Eye disorders: Rarely (≥1/10,000 to <1/1,000), at very high doses photophobia and conjunctivitis with corneal calcifications may occur.
Cardiac disorders: In case of hypercalcemia cardiac arrhythmias may occur.
Gastrointestinal disorders: Nausea, vomiting, dry mouth, constipation, taste disturbances, with a metallic taste, abdominal cramps. If hypercalcemia progresses anorexia may occur.
Hepatobiliary disorders: High calcemia levels can lead to increased transaminase (SGOT and SGPT).
Musculoskeletal and connective tissue disorders: Bone and muscle pain may occur in early stages of hypercalcemia, calcification in soft tissues.
Renal and urinary disorders: Manifestations of hypercalcemia are: nephrocalcinosis and deterioration of kidney function (with polyuria, polydipsia, nocturia and proteinuria).
General disorders and alterations in the place of administration: Later symptoms of hypercalcemia include: rhinorrhea, pruritus, hyperthermia, decreased libido.
Reporting of suspected adverse reactions: Reporting suspected adverse reactions after authorisation of the medicinal product is important. It allows continued monitoring of the benefit/risk balance of the medicinal product.
Phenytoin, phenobarbital, primidone and other enzyme inducers: Enzyme inducers may reduce plasma concentrations of calcifediol and inhibit its effects by inducing its hepatic metabolism. For this reason it is generally recommended to monitor plasma 25-OH-D levels when calcifediol is administered with antiepileptics that are CYP3A4 inducers in order to consider supplementation.
Cardiac glycosides: Calcifediol can cause hyperglycemia, which can, in turn, enhance the inotropic effects of digoxin and its toxicity, producing cardiac arrhythmias.
Cholestyramine, colestipol or orlistat: Drugs that decrease the absorption of calcifediol such as cholestyramine, colestipol or orlistat, can result in decreased effects. It is recommended to space doses of these medicines and vitamin D supplements at least 2 hours.
Paraffin and mineral oil: Due to liposolubility of calcifediol, the product can dissolve in paraffin and intestinal absorption may decrease. Using other types of laxatives or at least spacing doses is recommended.
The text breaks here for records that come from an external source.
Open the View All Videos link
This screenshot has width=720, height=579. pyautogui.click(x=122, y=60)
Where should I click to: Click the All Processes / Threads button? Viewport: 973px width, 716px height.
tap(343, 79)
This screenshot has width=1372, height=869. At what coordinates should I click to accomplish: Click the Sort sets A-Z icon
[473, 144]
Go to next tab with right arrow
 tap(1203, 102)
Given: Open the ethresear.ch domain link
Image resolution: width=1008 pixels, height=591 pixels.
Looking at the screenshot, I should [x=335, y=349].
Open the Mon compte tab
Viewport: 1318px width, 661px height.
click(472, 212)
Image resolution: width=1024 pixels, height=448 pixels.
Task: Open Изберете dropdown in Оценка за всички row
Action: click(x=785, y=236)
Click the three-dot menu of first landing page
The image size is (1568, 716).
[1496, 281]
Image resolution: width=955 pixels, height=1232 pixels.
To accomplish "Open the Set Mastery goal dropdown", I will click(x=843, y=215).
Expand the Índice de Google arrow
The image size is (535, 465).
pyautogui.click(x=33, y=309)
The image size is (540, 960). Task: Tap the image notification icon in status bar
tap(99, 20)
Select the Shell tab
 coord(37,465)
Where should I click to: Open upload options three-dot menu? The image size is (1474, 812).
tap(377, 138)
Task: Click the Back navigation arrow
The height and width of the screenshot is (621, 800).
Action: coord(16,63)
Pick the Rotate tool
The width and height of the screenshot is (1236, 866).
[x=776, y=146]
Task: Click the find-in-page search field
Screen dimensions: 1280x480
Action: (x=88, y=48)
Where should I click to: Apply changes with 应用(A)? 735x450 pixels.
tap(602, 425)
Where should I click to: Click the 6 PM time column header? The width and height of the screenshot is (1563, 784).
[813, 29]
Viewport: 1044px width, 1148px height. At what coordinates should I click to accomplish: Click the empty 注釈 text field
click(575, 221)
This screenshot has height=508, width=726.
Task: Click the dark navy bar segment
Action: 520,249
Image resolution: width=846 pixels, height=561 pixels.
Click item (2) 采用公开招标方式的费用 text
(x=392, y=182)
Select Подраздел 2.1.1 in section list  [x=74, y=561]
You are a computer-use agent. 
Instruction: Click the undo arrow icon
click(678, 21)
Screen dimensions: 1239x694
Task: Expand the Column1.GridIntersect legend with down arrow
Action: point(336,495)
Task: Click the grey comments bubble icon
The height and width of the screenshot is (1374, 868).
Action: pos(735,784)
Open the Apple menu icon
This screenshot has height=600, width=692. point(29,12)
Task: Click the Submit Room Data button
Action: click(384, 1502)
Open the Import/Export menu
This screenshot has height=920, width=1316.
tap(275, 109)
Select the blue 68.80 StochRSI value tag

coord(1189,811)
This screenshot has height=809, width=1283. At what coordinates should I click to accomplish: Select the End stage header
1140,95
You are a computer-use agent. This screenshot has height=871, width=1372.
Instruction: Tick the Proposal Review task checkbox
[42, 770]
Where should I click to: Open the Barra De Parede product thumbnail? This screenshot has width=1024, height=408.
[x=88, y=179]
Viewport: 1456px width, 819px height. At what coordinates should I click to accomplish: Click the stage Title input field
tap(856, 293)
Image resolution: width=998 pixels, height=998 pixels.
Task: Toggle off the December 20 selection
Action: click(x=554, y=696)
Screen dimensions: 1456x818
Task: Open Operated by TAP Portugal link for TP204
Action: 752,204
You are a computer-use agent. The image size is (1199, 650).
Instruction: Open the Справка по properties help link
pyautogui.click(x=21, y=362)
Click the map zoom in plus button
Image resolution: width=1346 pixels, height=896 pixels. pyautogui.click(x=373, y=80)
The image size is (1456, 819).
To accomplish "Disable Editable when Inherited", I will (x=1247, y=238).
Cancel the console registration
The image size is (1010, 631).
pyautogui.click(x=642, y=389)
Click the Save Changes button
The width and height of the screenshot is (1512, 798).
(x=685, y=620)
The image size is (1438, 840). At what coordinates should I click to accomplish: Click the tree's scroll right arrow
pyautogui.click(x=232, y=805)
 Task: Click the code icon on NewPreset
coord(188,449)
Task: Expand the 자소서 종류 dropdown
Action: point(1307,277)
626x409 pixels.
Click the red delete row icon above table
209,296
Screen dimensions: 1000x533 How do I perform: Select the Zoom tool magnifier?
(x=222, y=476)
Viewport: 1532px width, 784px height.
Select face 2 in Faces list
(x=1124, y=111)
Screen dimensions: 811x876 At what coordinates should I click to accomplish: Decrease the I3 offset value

Thiazide diuretics: Co-administration of a thiazide diuretic (hydrochlorothiazide) with vitamin D supplements in patients with hypoparathyroidism may lead to hypercalcemia, which may be temporary or require the interruption of the treatment with the vitamin D analogue.
Penicillin, neomycin and chloramphenicol: Some antibiotics, such as penicillin, neomycin and chloramphenicol can increase calcium absorption.
Phosphate-binding agents such as magnesium salts: Since vitamin D has an effect on phosphate transport in the intestine, kidney and bone, hypermagnesemia may occur. The dosage of agents that bind to phosphate shall be adjusted according to phosphate concentrations in serum.
Verapamil: Some studies show potential inhibition of antianginal action, due to antagonism of their actions.
Vitamin D: Co-administration of any vitamin D analogue should be avoided as additive effects and hypercalcemia can occur.
Calcium supplements: Uncontrolled intake of additional preparations containing calcium should be avoided.
Corticosteroids: They counteract the effects of vitamin D analogue drugs such as calcifediol.
Interaction with food and drinks: Food supplemented with vitamin D should be taken into account, since additive effects may occur.
Special precautions for disposal and other handling: No special requirements for disposal.
Any unused medicinal product or waste material should be disposed of in accordance with local requirements.
Incompatibilities: Not applicable.
Do not store above 30°C. Do not refrigerate.
Shelf life: 4 years.
A11CC06 - calcifediol ; Belongs to the class of vitamin D and analogues. Used as dietary supplements.